We read on: "Proscribed by the papacy, ... he accepts at last the logical consequences of his position, ... receiving the communion in both kinds at the hand of the Greeks in the church of the Russian Embassy at Paris." Why not have said simply: The author of this work was reared in the communion of Rome, but, falling under censure for opinions emitted in his writings, he left that communion, or was cut off from it, and has now been received into the Russian Church, or the communion of the non-united Greeks, and has written this book to prove that the communion, that has received him is not, and the one in which he was reared is, schismatic?
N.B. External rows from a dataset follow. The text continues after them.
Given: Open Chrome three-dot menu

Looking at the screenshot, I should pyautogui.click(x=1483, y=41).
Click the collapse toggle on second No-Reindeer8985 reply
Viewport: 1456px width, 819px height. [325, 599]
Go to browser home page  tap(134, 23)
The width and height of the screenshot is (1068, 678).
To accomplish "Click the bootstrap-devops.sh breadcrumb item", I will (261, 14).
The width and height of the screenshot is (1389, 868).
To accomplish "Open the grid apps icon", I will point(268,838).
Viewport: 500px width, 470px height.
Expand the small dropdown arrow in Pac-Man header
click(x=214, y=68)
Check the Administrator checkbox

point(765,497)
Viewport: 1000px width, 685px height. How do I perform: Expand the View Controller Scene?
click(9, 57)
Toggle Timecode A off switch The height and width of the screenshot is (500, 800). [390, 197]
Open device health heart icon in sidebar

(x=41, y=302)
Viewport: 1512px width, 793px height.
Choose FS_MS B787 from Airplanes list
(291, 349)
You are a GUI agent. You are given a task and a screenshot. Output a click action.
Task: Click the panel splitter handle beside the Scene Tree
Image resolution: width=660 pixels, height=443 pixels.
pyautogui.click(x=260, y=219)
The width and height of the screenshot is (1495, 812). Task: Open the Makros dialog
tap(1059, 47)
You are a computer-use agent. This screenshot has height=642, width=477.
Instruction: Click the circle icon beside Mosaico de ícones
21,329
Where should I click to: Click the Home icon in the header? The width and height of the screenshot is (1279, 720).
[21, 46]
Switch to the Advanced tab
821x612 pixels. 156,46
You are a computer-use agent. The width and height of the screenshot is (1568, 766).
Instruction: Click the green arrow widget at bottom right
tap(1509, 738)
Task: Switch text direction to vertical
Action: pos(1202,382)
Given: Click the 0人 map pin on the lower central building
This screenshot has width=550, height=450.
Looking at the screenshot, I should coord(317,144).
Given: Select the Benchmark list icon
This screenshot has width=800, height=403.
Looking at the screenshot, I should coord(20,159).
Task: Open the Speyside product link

That would have told the simple truth; but we forget, the editor is a poet, and accustomed to deal in fiction.

The editor, who has a rare genius for embellishing the truth, tells us that "the biographical notice prefixed to the work ... gives assurance of the author's ability to treat the subject of the papacy with the most intimate knowledge of its practical character." It does no such thing, but, on the contrary, proves that he never was devoted in purpose and life to the communion of Rome, and that even from his boyhood he assumed an attitude of real though covert hostility to the papacy. His first work was a history of the church in France, the plan of which was conceived and formed while he was in the seminary, and that work is hardly less unfavorable to the papacy than the one before us. Its spirit is anti-Roman, anti-papal, full of venom against the popes, and he appears to have carried on his war against the papacy under the guise of Gallicanism, till even his Gallican bishop could tolerate him no longer, and forbade him to say mass.

His biographer gives a fuller insight into his character, perhaps, than he intended. "From a very early age," he says, "his mind seems to have revolted against the wearisome routine" of instruction prescribed for seminarians, "and, in its ardent desire for knowledge and its rapid acquisition, worked out of the prescribed limits ... and read and studied in secret." That is, in plain English, he was impatient of direction in his studies, revolted against making the necessary preparation to read and study with advantage, rejected the prescribed course of studies, and followed his own taste or inclination in broaching questions that he lacked the previous knowledge and mental and spiritual discipline to broach with safety. There are questions in great variety and of great importance which it is very necessary to study, but only in their place, and after that very routine of studies prescribed by the seminary has been successfully pursued. Most of the errors into which men fall arise from the attempt to solve questions without the necessary preparatory knowledge and discipline. The studies and discipline of the college and the seminary may seem to impatient and inexperienced youth wearisome and unnecessary, but they are prescribed by wisdom and experience, and he who has never submitted to them or had their advantage feels the want of them through his whole life, to whatever degree of eminence he may have risen without them. It is a great loss to any one not to have borne the yoke in his youth.

It is clear from M. Guettée's biography that he never studied the papal question as a friend to the papacy, and therefore he is no better able to treat it than if he had been brought up in Anglicanism or in the bosom of the Greek schism. He is not a man who has once firmly believed in the primacy of the Holy See, and by his study and great learning found himself reluctantly forced to reject it; but is one who, having fallen under the papal censure, tries to vindicate himself by proving that the pope who condemned him has no jurisdiction, and never received from God any authority to judge him. He is no unsuspected witness, is no impartial judge, for he judges in his own cause. His condemnation preceded his change of communion.